Saturday, December 6, 2014

Olde Review: Purple Noon

This was part of a series of reviews of the ASUW Film series back in the '70's. Except for some punctuation, I haven't changed anything from the way it was presented, giving the snarky, clueless kid I was back then a break. Any stray thoughts and updates I've included with the inevitable asterisked post-scripts.

This Saturday's films in 130 Kane at 7:30 pm are thrillers: one sophisticated; the other unsophisticated, but God, it's neat, and they are Rene Clément's "Purple Noon" and Brian DePalma's "Sisters"

"Purple Noon" or "Plein Soleil" (René Clément, 1960) Clément's "Purple Noon" was shown on TV Thursday night under a different title—"Lust for Evil"—and in a dubbed English version. Even if you saw it on Channel 9,* you should go see it Saturday night because, let's face it, movies always lose something on the television screen,** especially if they're dubbed in a sort of ill-fitting English as the televised version was.

"Purple Noon" is the story of two somewhat irresponsible young men. They tour the streets at night looking for trouble, rousting whoever they can. And in the course of the plot, one of them is murdered by the other. But how can
Alain Delon, who plays the murderer, get away with it? Well, it happened out at sea, they were alone on the victim's boat (the victim's fiancé in a fit of pique had gone ashore), there were no witnesses.

But won't people, especially those close to the victim notice his disappearance?
Delon has a plan for that: he is an excellent forger, he has the victim's belongings, his passport, and he can imitate his voice. And the fascination in this story is in the second portion. Will Delon be detected by those who knew the victim—especially the fiancé? Will he get out of all the close calls?
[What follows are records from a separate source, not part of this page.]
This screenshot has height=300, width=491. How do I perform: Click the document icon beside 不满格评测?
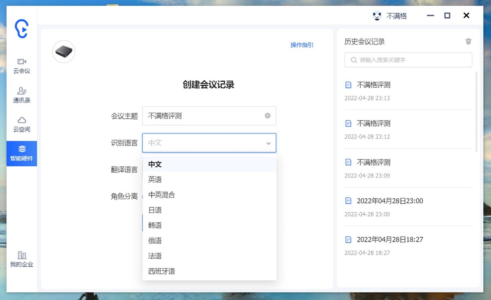pyautogui.click(x=348, y=85)
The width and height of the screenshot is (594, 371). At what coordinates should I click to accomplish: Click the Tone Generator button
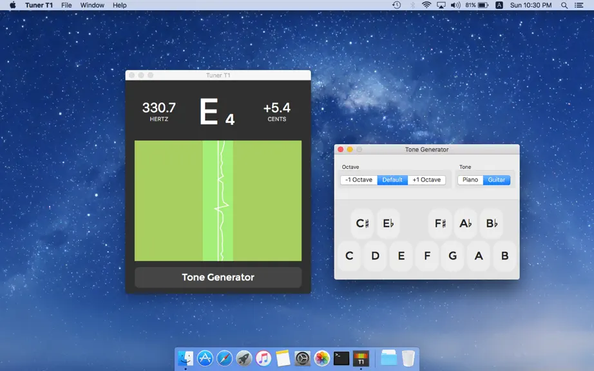(x=218, y=277)
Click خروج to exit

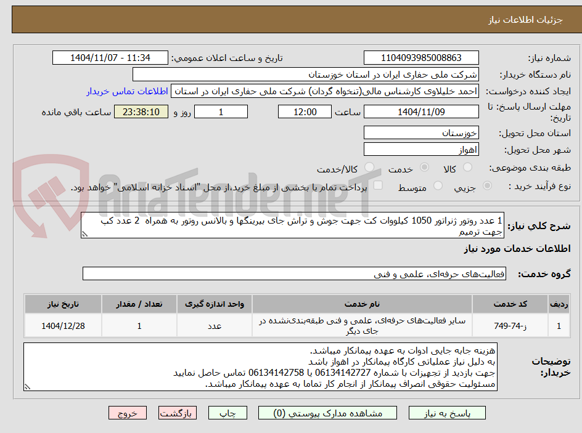(128, 413)
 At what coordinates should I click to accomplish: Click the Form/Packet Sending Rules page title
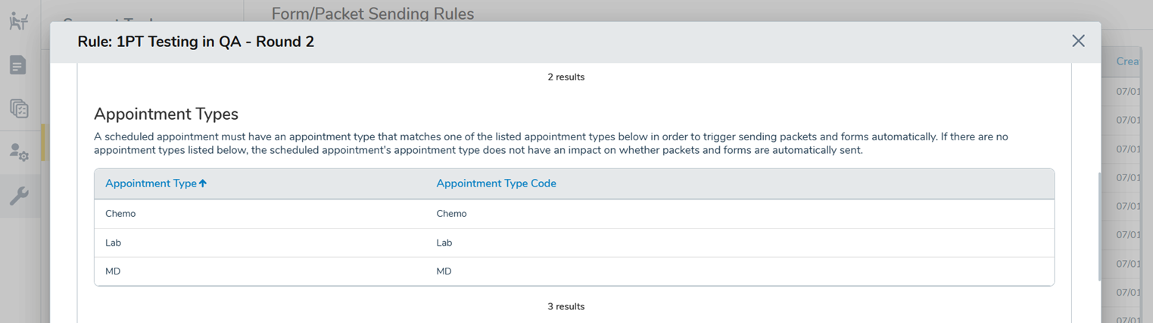click(372, 13)
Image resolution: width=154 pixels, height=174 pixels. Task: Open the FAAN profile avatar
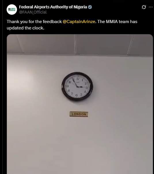coord(12,10)
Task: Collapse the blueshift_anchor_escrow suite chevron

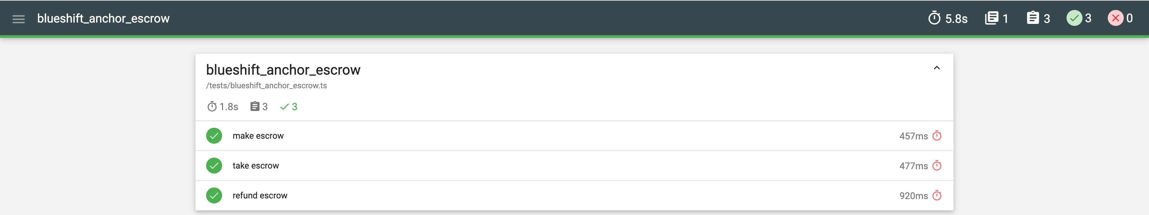Action: click(x=937, y=68)
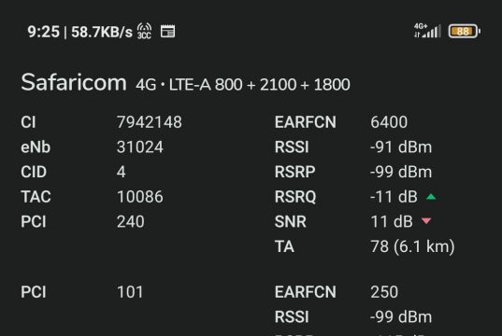The height and width of the screenshot is (336, 502).
Task: Tap the 4G+ signal strength icon
Action: (427, 31)
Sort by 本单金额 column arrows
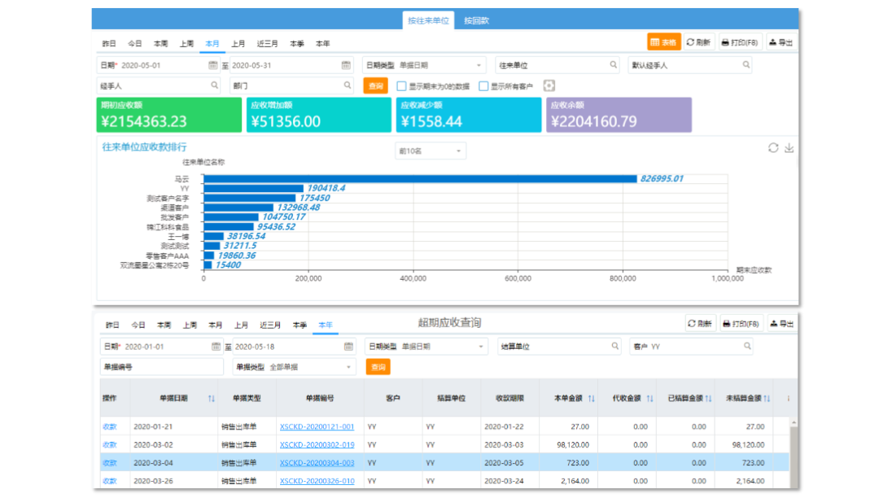This screenshot has width=879, height=498. pos(591,398)
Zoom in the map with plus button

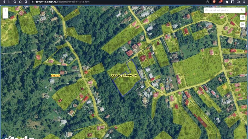5,10
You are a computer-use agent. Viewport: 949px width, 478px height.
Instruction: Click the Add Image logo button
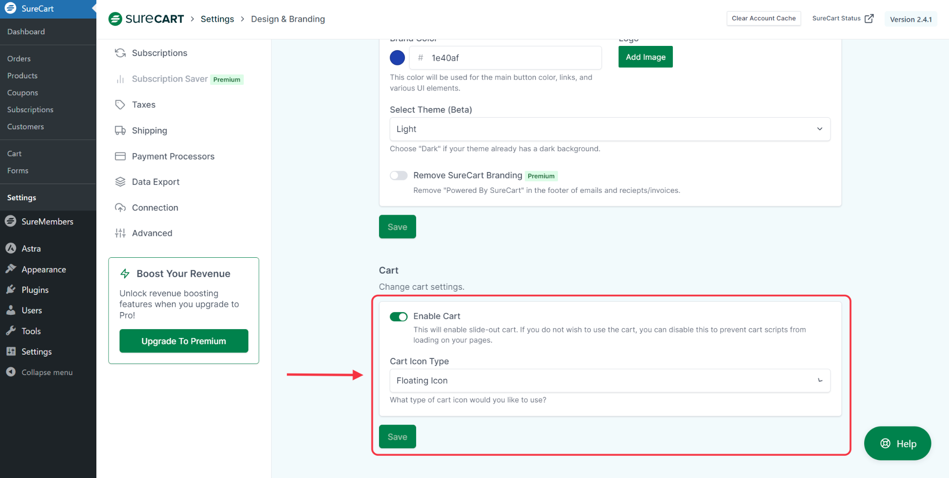pyautogui.click(x=645, y=57)

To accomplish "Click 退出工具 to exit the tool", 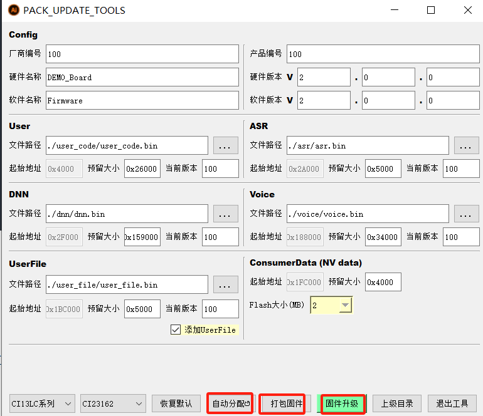I will pos(452,403).
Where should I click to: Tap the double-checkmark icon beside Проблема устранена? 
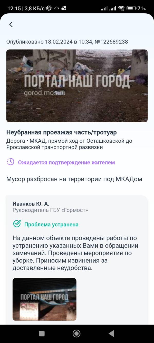17,224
How will he avoid it? It's a run through a maze and it culminates without a nice surprise ending.
Maurice Ronet, Marie Laforêt, and Alain Delon as the talented Mr. Ripley
And Clément's direction can sometimes come up with pleasant little touches that leave the viewer just a little bit amazed, as in the murder on the boat (that is over so quickly) only to be replaced by the problem of getting rid of the body, a task that is made more difficult by a sudden storm at sea that seems to rise up in moral vindictiveness over Delon's act. It's a nice touch, and "Purple Noon" is a nice, somewhat sedate little thriller.

Broadcast February 12, 1977
Mr. Ripley's one true love
I didn't know from Patricia Highsmith in college. I discovered her quite later. Her delightfully dark amoral little tales (like Strangers on a Train adapted very, very well by Alfred Hitchcock) filled a musty little hole in my heart for years. I did not know Highsmith when I saw Purple Noon in college, nor could I know that what I was seeing was the original, slimmed down and altogether superior French version of The Talented Mr. Ripley.
Clément isolates Ripley and gives him a dull off-kilter halo

It's bad form to speak ill of the dead (although Ripley would do it with his usual lack of conscience), but Anthony Minghella's 1999 version of the tale starring Matt Damon, Jude Law and Gwyneth Paltrow was too puffed up and proud of itself to make an effective thriller, despite an impressive cast. It felt staged and lethargic (and that is the last thing a Ripley movie should be), whereas Clément is a witty, nimble director who will never let any cruel irony go unexploited.

Highsmith wrote five "Ripley's"—called "The Ripliad," only three of them have been made into films, two of them twice—and four other men have played Ripley besides Delon. Dennis Hopper played him in Wim Wenders' The American Friend (adapted from "Ripley's Game"), Matt Damon in the Minghella film, John Malkovich in the second Ripley's Game adaptation, and Barry Pepper in Ripley Under Ground

Highsmith died in 1995 of leukemia (not foul play).

* Channel 9 was, and is, Seattle's main PBS affiliate—public television—and at the time of initial writing in 1977 played movies on Friday nights. They still do, usually on Saturdays, still without interruption and now in full format—The fare is now  some package—usually out of Turner—of American movies that might have fallen off the populist radar—for every Lone Star there's a Fiddler on the Roof—that are old enough that they're not on standard rotation on the so-called "movie channels." I suspect they wouldn't be caught dead playing a foreign film these days—unless it involved cooking.

** Bear in mind this was the 70's—pre-HD, pre-plasma-screens, pre-home theater—when the ol' cathode-ray tubes didn't do justice to the pan-and-scanned images that were culled from the wide-screen prints—which was because they were 36" in diagonal.